A company in Canton, Ohio has caught the attention of the Better Business Bureau for running ads offering free digital-to-analog converter boxes. The company, Universal TechTronics, is pushing its converter boxes in newspaper ads that are said to look like articles.
“Ads are running across the U.S. promising free television channels, services and digital TV converter boxes, but are really a bait-and-switch tactic that prey on consumers“ lack of knowledge about digital TV conversion requirements,” the Arlington, Va.-based BBB
said in its alert.
While the Universal TechTronics Miracle ClearView boxes are free, the mandatory five-year warranty is $59, and with shipping and handling, the device comes to around $100. The BBB said the Universal box is no different than those approved by the federal government for a $40 subsidy, making the final cost around $20 at any of several local retailers.

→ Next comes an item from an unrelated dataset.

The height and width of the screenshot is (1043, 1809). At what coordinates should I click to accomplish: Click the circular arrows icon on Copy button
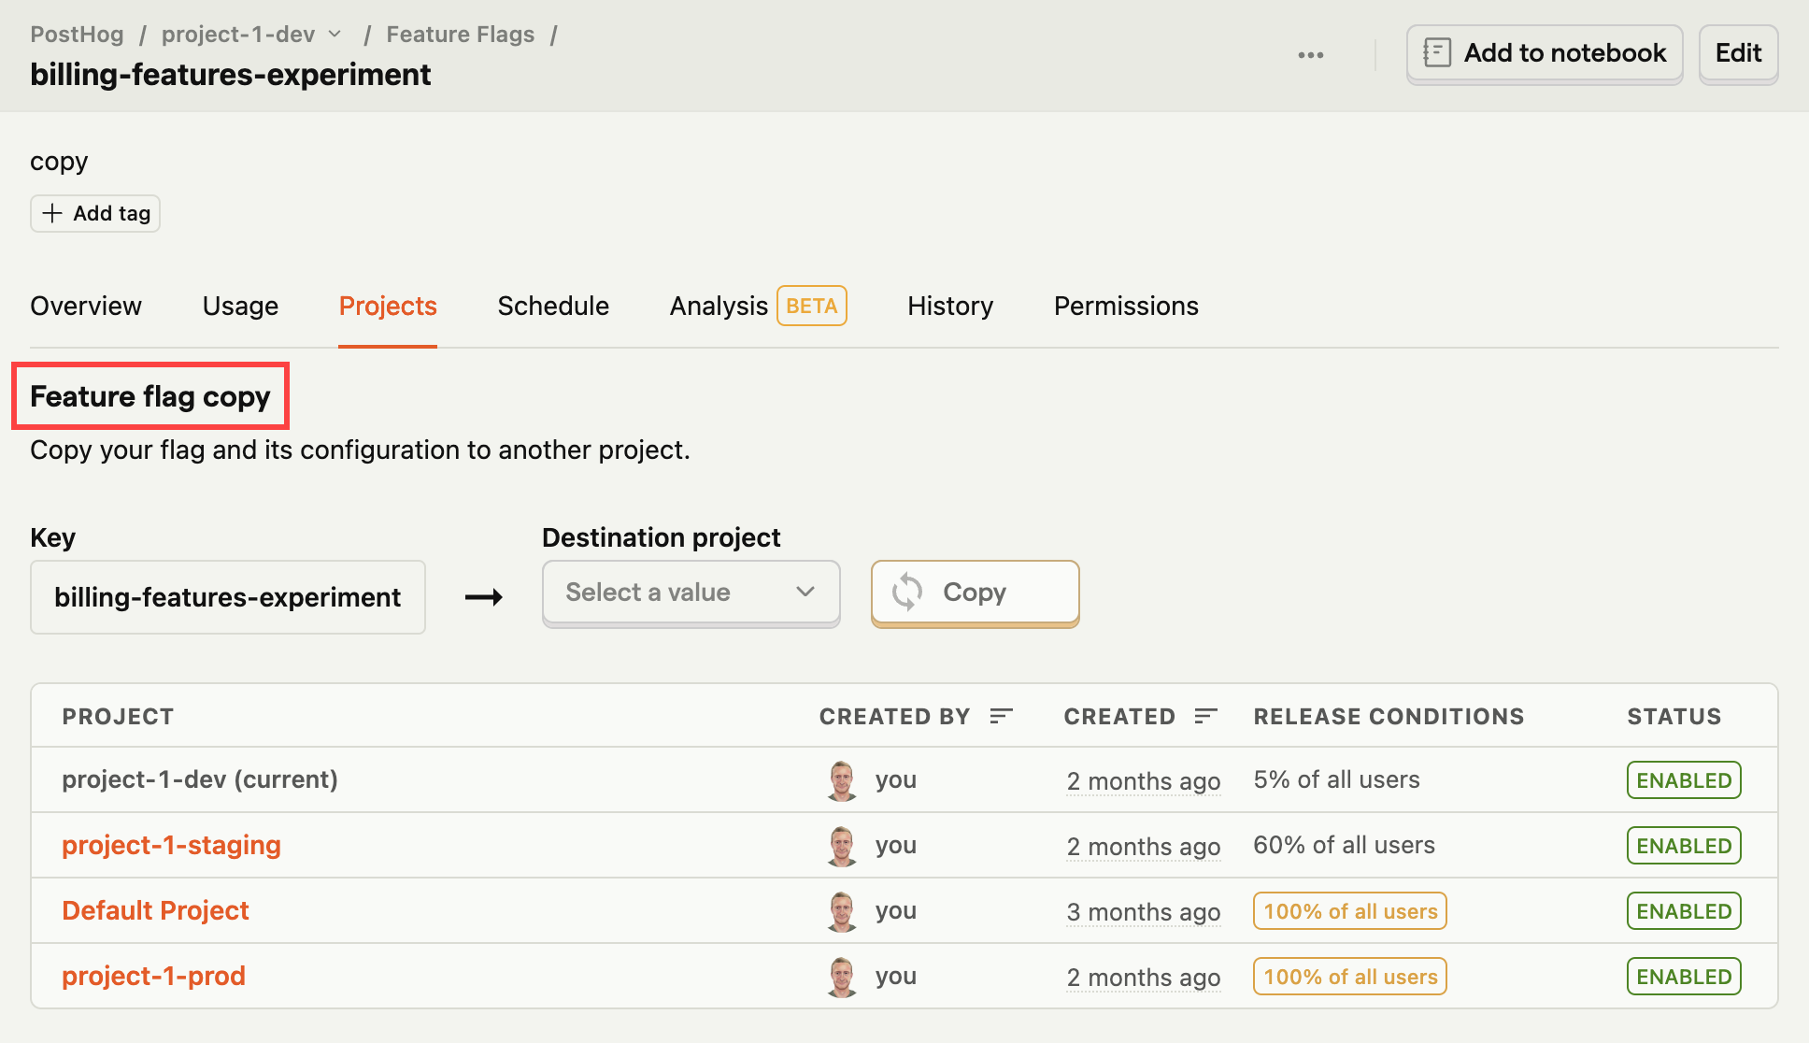click(x=906, y=592)
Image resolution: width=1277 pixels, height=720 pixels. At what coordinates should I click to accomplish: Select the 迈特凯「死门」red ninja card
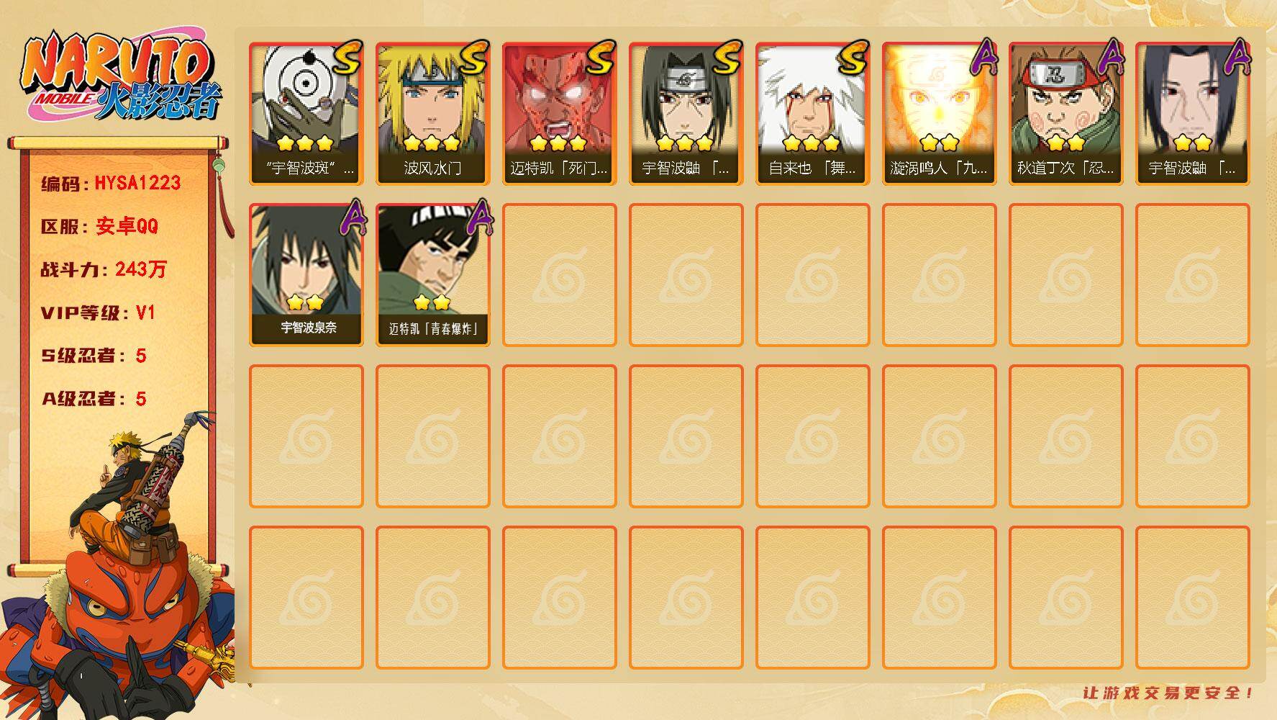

The agency doesn“t identify the specific brand of the box in the ads, but Herb Weisbaum reports at MSNBC.com
that Universal TechTronics general counsel said it was a “Philco TB100HHP.” (The “P” is very likely a typo, since the Philco model eligible for the government“s $40 subsidy is the “TB100H9”

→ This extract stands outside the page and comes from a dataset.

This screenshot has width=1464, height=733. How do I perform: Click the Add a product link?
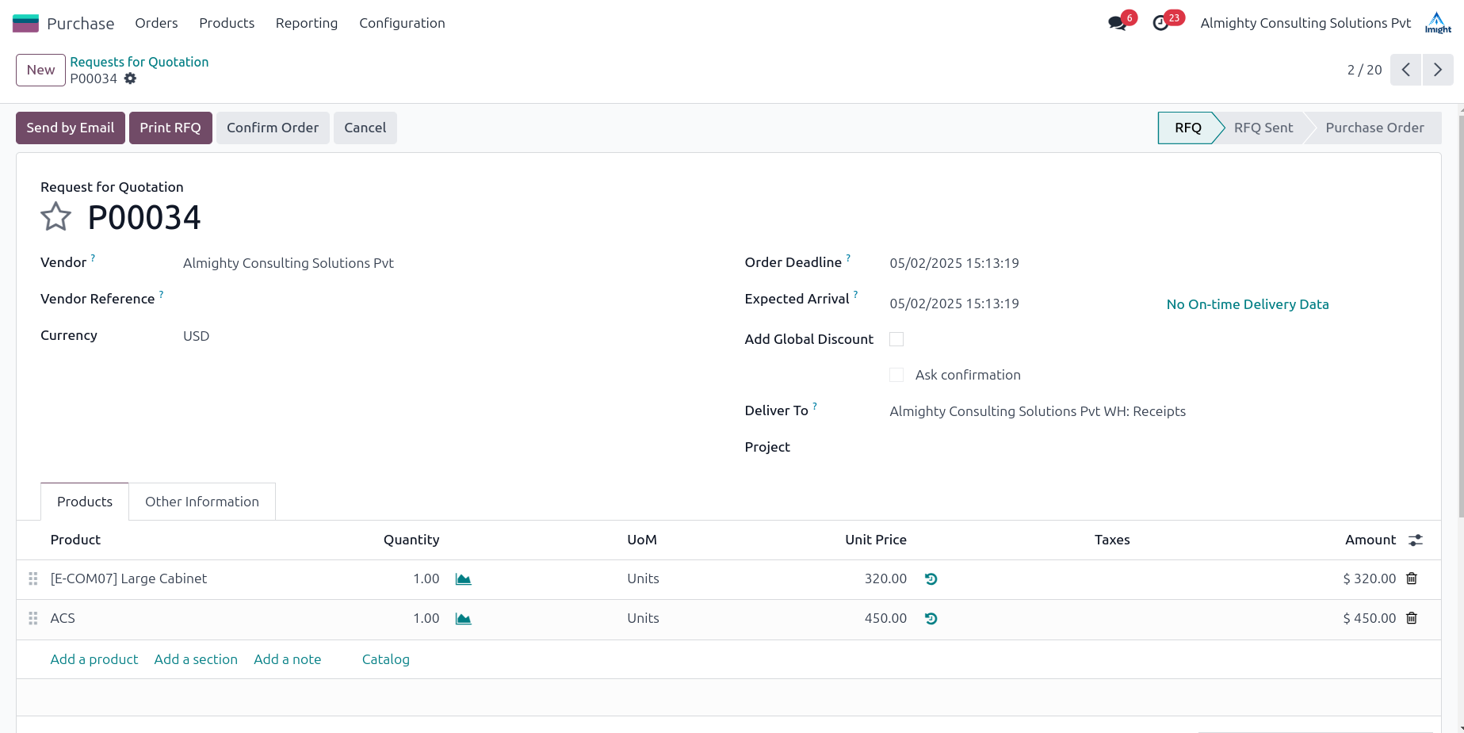[x=94, y=659]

. The company does not offer a TB100HHP.) He also said the ad make it clear that the boxes are free with the $59 warranty.
According to the BBB, the Ohio has racked up the complaints.
“Universal TechTronics has several product lines and also does business under the name Heat Surge LLC. Overall, in the past nine months BBB has received nearly 200 complaints about the company“s business practices,” the alert said. “The company has received an unsatisfactory rating
from BBB due to its pattern of complaints. To date, complaints against the company concern slow delivery or non-receipt of product, difficulty reaching customer service representatives, delays in obtaining refunds after returning merchandise, product quality issues and advertising claims.”
The National Telecommunications and Information Administration, a division of the U.S. Commerce Department, is in charge of the $40 federal subsidy program for digital-to-analog converter boxes. The purpose of the converters is to keep legacy analog TVs from becoming obsolete when over-the-air television signals become all digital next February. The NTIA has a list of around 80 converters boxes that are eligible for the subsidy.
NTIA spokesman Todd Sedmark said the agency is looking into the BBB alert.
“We are investigating to determine if any program rules or laws have been violated,” he said. “Universal TechTronics is not a participant in the TV converter box program.”